US headline consumer prices jumped even more than expected in May (5.0% vs street 4.7% and previous 4.2%). Excluding the usually more volatile food and energy components (core inflation), prices popped more than expected (3.8% vs street 3.4% and previous 3.0%) indicating rising and widespread inflation pressures. For headline inflation, this was this highest level since the summer of 2008, while for core inflation this was the highest level since at least 2007.
On this news, the US 10-year treasury note yield has peeked back up above 1.50%. US index futures had been flat ahead of the announcement, teetered for the first five minutes afterward, and have since started to climb with Dow Futures now up over 100 points, a sign of investor confidence and resilience. This market action suggests that investors were expecting high inflation and do not appear to think this is enough of a spike to change the Fed’s mind on stimulus at next week’s FOMC meeting, particularly since the European Central Bank maintained its asset purchase program this morning even with inflation rising across the pond as well.

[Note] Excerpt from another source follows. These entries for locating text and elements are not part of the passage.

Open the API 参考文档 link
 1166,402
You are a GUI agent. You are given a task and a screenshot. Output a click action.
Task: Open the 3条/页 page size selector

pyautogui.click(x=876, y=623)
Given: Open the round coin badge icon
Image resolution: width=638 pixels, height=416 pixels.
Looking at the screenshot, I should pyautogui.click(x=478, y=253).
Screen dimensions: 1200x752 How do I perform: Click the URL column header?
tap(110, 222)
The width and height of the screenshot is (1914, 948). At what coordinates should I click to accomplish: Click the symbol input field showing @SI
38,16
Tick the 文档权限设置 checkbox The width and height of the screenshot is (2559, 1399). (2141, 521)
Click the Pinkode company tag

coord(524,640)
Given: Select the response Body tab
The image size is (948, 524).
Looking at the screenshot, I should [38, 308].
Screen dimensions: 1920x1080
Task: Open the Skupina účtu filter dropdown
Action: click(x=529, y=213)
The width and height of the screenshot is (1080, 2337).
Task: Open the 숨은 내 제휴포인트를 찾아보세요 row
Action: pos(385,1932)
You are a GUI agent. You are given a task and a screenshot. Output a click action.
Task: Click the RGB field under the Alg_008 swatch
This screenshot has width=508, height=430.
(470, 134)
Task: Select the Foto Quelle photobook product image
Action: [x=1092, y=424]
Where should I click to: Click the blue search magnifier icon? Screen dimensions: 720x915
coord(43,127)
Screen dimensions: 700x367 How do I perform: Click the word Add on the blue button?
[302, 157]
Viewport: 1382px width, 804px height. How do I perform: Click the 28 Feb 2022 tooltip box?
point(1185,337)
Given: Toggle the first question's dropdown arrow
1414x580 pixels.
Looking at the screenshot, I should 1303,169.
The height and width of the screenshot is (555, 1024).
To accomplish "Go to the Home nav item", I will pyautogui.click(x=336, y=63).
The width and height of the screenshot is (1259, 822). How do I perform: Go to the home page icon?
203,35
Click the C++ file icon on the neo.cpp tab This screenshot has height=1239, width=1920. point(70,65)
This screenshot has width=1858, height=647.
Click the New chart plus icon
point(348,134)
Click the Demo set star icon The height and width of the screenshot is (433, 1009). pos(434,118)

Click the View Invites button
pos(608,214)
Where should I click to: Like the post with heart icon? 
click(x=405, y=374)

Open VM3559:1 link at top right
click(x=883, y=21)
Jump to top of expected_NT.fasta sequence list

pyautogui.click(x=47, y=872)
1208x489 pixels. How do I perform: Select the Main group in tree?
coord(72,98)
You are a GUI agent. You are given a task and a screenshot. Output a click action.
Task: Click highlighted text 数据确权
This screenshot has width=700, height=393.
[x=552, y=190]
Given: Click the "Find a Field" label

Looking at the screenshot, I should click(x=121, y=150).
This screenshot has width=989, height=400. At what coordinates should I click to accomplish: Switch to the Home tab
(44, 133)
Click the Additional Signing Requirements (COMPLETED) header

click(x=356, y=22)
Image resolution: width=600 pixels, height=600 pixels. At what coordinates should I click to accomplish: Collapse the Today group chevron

Gamestop is down 7.1% in premarket trading but had been down even more overnight despite announcing stronger revenues ($1.28B vs street $1.16B and year ago $1.02B) and a smaller loss per share (-$0.45 vs street $0.85). The company also appointed two former executives from Amazon to be its new CEO and CFO. It’s unclear if this is investors taking profits against the news or if traders have been rattled by the company’s intent to issue more shares or the SEC asking the company for documents as it looks into GME share trading.